La prospérité de ce commerce est fondée sur les raisons que nous avons dites, et sur la confiance que le Mongol témoigne au Russe de préférence au Chinois qu’il déteste. Elle serait plus grande encore si les Russes étaient mieux protégés contre les exactions des autorités chinoises, et si leur propre conduite était contrôlée. Mais le grand obstacle au développement du commerce est la route terrible qui mène de Biisk en Mongolie par la vallée de la Tchouia. Elle est barrée de 19 seuils rocheux et accessible seulement aux bêtes de somme. Dans la séance du 10 novembre 1893, le Comité sibérien a voté 25.000 roubles pour l’amélioration de la route actuelle et 15.000 roubles pour la création d’une nouvelle route. Alors pourront se développer d’une part l’exportation du fer de l’Altaï, d’autre part le commerce de la laine de chameau et de mouton, qui a commencé en 1893, et qui paraît de grande importance pour l’avenir.

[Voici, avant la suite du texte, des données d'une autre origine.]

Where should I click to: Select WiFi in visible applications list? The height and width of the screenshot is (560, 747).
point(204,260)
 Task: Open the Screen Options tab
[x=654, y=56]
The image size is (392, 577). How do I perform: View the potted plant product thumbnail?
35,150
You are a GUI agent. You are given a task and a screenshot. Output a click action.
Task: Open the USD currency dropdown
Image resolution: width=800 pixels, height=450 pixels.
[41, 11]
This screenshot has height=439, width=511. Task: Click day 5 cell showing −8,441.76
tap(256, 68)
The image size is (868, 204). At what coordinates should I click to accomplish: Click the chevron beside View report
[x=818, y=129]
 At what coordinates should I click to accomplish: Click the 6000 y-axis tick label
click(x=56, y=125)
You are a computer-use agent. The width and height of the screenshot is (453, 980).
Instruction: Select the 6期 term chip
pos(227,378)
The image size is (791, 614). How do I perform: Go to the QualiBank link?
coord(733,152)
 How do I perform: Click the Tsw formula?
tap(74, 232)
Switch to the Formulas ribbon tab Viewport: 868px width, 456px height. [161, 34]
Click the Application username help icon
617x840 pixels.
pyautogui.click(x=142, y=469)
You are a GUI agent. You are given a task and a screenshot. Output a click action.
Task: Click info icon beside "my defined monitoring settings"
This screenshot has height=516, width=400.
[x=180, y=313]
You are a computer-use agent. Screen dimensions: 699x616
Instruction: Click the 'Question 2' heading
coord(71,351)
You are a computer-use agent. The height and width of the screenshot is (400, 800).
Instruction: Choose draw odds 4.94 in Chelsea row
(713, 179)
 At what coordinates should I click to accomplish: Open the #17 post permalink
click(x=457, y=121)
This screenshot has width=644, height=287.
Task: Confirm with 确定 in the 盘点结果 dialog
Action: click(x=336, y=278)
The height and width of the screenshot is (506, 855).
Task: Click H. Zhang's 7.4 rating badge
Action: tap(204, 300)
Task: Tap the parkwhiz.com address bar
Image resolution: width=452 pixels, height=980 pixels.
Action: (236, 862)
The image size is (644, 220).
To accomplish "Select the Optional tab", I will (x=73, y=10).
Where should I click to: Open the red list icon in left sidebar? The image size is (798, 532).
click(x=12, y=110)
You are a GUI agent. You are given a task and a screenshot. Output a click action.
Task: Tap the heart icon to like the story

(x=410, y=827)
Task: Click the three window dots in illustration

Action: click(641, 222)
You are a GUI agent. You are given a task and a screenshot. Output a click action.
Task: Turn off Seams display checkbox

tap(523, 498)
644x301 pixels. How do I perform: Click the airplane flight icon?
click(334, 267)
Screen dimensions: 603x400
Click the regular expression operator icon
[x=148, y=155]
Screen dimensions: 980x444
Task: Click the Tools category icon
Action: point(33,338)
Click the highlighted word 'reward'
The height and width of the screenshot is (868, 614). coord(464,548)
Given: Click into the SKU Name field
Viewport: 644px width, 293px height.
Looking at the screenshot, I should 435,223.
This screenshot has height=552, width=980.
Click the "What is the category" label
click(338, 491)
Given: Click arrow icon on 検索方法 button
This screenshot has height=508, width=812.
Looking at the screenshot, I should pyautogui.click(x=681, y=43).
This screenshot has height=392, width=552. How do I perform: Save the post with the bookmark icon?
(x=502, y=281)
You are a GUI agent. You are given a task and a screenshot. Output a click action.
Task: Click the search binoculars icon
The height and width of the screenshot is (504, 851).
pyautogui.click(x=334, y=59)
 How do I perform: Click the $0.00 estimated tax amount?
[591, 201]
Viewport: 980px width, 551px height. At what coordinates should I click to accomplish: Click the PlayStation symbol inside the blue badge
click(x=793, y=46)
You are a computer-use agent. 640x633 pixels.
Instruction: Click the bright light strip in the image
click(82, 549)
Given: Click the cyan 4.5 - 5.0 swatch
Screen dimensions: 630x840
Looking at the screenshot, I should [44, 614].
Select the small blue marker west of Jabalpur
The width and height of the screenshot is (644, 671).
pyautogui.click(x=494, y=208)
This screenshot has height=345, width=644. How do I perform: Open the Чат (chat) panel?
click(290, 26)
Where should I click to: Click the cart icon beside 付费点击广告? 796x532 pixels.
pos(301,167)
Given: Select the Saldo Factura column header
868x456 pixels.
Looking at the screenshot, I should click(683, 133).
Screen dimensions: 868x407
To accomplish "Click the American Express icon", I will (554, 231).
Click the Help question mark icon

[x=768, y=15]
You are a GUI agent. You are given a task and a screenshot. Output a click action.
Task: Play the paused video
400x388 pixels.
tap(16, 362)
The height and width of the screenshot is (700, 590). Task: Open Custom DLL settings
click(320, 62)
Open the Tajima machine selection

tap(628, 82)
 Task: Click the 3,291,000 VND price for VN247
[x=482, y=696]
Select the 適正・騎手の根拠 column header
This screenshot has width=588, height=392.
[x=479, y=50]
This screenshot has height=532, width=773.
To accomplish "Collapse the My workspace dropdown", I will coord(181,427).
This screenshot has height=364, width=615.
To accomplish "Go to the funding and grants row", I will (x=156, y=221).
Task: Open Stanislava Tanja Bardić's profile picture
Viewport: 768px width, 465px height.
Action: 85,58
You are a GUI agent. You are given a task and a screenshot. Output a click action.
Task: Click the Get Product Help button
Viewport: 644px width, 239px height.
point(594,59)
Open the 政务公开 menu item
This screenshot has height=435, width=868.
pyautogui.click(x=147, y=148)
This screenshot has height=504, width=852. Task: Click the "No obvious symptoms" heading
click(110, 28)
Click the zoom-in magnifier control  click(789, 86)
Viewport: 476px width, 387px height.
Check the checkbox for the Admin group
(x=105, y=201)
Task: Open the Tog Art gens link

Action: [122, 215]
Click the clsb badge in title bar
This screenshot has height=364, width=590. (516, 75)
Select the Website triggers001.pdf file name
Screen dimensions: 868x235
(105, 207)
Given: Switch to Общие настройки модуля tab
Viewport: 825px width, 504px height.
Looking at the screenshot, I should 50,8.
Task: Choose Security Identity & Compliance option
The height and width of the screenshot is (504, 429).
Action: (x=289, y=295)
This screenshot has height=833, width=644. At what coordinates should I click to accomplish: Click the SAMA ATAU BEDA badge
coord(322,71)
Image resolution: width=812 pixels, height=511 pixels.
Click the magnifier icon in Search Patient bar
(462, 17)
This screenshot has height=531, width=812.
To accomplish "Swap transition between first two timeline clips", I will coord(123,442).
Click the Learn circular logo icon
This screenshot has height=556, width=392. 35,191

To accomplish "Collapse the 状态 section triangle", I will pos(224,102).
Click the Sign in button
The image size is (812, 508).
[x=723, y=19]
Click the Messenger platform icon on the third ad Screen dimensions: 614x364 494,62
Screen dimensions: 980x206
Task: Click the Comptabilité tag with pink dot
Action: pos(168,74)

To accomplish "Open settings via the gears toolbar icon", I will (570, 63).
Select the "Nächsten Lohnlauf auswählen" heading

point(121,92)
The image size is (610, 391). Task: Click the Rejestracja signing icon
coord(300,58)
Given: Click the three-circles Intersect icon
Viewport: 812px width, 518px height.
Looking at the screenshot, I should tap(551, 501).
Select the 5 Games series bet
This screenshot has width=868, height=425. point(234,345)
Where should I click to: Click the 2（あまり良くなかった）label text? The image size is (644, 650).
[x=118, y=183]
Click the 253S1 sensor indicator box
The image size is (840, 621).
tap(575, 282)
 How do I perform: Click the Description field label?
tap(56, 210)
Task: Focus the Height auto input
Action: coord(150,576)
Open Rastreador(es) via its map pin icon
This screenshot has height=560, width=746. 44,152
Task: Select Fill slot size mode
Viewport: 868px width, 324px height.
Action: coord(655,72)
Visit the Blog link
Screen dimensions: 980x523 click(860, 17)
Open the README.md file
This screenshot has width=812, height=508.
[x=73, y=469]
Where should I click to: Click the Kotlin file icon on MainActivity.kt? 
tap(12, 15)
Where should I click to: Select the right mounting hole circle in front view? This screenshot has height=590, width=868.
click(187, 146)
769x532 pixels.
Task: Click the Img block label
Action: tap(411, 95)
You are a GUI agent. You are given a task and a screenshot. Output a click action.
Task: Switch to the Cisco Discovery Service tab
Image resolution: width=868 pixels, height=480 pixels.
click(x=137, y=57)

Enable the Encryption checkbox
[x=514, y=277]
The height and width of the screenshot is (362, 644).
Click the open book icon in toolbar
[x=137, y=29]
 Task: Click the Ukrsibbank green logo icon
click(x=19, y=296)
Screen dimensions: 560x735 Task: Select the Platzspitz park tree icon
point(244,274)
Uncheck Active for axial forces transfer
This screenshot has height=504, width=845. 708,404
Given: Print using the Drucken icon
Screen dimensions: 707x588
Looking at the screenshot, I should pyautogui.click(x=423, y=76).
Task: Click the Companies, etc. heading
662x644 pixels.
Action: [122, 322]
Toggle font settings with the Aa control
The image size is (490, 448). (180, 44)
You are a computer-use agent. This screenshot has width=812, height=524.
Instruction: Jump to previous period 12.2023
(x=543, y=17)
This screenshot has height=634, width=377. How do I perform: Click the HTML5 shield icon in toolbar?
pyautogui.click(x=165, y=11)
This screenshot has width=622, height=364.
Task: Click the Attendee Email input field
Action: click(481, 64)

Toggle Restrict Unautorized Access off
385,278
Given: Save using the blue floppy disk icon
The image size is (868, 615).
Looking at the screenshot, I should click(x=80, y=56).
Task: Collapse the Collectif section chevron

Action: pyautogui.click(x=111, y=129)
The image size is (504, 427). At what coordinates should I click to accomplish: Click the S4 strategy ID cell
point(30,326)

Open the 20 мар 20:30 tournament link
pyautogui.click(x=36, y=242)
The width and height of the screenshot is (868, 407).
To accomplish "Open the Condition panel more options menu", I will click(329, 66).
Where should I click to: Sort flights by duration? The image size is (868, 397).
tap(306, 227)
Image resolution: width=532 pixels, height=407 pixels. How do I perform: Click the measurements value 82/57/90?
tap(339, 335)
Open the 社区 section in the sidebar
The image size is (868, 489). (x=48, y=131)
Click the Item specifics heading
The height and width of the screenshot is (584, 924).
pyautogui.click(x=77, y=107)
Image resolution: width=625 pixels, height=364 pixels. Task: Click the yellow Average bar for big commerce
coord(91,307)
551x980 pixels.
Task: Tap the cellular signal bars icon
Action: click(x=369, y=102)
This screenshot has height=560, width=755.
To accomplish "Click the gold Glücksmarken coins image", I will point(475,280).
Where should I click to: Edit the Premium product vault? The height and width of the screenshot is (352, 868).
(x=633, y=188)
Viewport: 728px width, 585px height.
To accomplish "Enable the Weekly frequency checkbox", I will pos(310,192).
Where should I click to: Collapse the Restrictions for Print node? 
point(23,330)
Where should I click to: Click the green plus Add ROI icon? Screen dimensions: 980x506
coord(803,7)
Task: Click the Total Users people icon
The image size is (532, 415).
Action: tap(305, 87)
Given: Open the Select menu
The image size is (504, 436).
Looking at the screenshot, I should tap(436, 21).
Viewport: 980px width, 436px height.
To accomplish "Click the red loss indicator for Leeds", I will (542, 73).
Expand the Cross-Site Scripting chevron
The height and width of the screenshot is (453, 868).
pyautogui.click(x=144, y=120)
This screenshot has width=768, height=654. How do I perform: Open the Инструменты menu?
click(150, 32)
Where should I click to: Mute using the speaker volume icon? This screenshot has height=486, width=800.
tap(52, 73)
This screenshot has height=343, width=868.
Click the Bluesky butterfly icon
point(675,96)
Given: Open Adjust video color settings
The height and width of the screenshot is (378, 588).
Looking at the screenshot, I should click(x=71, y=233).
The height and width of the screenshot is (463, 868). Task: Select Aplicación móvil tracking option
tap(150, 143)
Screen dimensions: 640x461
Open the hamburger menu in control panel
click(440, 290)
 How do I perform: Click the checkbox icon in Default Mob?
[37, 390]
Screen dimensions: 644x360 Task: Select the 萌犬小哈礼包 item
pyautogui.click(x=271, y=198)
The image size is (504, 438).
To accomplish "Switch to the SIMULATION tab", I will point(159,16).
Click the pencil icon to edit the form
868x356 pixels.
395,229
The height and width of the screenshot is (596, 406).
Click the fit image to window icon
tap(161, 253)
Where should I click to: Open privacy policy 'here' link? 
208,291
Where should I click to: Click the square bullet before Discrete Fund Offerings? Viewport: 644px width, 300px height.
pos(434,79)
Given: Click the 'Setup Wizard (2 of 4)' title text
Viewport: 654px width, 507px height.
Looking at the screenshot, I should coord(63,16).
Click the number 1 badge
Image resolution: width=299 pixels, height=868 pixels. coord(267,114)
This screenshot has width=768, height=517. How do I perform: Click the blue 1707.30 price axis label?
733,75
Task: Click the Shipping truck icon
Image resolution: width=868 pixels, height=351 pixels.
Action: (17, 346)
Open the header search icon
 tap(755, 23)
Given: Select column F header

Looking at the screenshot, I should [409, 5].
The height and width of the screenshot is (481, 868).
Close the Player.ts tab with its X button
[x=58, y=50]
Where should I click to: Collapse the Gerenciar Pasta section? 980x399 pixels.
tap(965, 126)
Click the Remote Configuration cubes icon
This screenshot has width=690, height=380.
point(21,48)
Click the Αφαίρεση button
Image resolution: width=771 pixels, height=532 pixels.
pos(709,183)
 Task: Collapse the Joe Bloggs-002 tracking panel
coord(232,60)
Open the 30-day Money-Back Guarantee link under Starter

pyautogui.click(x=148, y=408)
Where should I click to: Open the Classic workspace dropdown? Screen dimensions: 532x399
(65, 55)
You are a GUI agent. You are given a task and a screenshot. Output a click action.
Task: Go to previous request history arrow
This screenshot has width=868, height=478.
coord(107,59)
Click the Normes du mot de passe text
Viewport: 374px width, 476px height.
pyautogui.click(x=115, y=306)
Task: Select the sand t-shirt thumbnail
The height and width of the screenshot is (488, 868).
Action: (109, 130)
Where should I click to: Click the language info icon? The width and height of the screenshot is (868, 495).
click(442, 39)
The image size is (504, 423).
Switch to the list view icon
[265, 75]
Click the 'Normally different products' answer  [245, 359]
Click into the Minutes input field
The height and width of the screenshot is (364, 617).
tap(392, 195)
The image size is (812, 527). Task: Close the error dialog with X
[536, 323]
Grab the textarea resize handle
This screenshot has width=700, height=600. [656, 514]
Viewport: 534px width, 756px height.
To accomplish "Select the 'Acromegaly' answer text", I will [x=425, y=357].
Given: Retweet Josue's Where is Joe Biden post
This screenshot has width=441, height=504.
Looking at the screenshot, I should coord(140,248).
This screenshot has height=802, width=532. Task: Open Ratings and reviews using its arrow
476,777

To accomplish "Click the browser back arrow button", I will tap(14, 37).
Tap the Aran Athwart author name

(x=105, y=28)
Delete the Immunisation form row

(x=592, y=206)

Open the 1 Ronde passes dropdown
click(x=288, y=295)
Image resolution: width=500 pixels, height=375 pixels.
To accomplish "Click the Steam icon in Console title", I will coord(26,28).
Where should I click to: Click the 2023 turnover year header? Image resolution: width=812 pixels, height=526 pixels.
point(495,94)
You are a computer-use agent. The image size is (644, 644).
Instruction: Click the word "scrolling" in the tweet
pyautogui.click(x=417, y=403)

À l’est de l’Orkhon s’arrête le commerce russe. Nous avons vu combien il est faible à Ourga, où il ne dépasse pas 45.000 roubles, tandis qu’il est nul dans les kochouns environnants. Il ne reprend que bien à l’Est, sur le cours moyen du Kéroulen, en Mandchourie.

IV

La Mandchourie est un pays fertile, d’aptitude surtout agricole. La population, indigènes et colons chinois, est pauvre et a peu de besoins. Une longue frontière la sépare des possessions russes, Transbaïkalie, Amour et province littorale : terres d’avenir, mais pour le moment à peu près désertes, et peuplées seulement d’indigènes sauvages, de cosaques, de quelques colons, et des ouvriers qui travaillent dans les mines d’or. Les transactions sont donc forcément faibles entre les deux pays.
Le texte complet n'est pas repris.